Rodriguez wasn’t so fortunate. He did not get a rematch with Gatti and had only one more meaningful fight, a unanimous decision loss to Angel Manfredy, before retiring in 1999 with a 48-11-3 record and 37 KOs. Perhaps Gatti-Rodriguez has lost some of its original luster because Rodriguez did not rise in prominence as did Ward, whose three-bout passion play with Gatti has made him a more or less equal partner for posterity’s sake.

Gatti was posthumously inducted into the International Boxing Hall of Fame in 2013, an honor more than a few pundits believe is undeserved because he never quite made it to the top tier of superstardom that owes in equal parts to popularity and success inside the ropes. DiBella would argue that Gatti did deserve enshrinement for the excitement he so frequently generated, even if his skills never approached those of De La Hoya and Floyd Mayweather Jr., both of whom defeated him with relative ease.

“Gatti was never a pound-for-pound guy,” DiBella acknowledged. “If you were a warrior and had a good night, you could rumble with Gatti. But he was an incredible fighter, and you can’t rewrite him into Floyd Mayweather. He was just a blood-and-guts warrior. Gatti wasn’t really happy if he didn’t get into a war.”

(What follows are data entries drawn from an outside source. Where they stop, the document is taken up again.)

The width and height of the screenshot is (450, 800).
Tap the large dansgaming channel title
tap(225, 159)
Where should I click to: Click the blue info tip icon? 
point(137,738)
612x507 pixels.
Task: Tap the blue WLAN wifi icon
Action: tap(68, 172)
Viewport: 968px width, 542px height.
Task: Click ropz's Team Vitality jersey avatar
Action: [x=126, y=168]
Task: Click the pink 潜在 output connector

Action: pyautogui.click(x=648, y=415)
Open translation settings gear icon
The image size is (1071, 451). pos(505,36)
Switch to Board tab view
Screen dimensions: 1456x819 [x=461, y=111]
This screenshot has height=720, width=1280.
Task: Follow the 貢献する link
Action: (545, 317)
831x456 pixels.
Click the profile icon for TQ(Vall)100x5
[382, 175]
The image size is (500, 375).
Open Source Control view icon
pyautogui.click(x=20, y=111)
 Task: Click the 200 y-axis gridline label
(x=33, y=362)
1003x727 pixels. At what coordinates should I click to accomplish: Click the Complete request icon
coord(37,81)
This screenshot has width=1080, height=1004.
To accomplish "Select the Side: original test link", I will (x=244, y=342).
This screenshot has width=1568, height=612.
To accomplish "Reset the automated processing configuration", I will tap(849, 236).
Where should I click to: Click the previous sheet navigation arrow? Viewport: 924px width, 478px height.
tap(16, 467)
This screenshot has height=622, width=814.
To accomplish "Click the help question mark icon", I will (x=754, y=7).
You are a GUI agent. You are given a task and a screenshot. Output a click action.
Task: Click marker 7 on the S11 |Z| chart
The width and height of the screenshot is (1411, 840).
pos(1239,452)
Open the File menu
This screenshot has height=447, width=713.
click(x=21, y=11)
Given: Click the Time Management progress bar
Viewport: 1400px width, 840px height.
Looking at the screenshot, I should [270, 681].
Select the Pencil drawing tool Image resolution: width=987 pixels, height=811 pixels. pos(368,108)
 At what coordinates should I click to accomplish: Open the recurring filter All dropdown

Bernard Fernandez is the retired boxing writer for the Philadelphia Daily News. He is a five-term former president of the Boxing Writers Association of America, an inductee into the Pennsylvania, New Jersey and Atlantic City Boxing Halls of Fame and the recipient of the Nat Fleischer Award for Excellence in Boxing Journalism and the Barney Nagler Award for Long and Meritorious Service to Boxing.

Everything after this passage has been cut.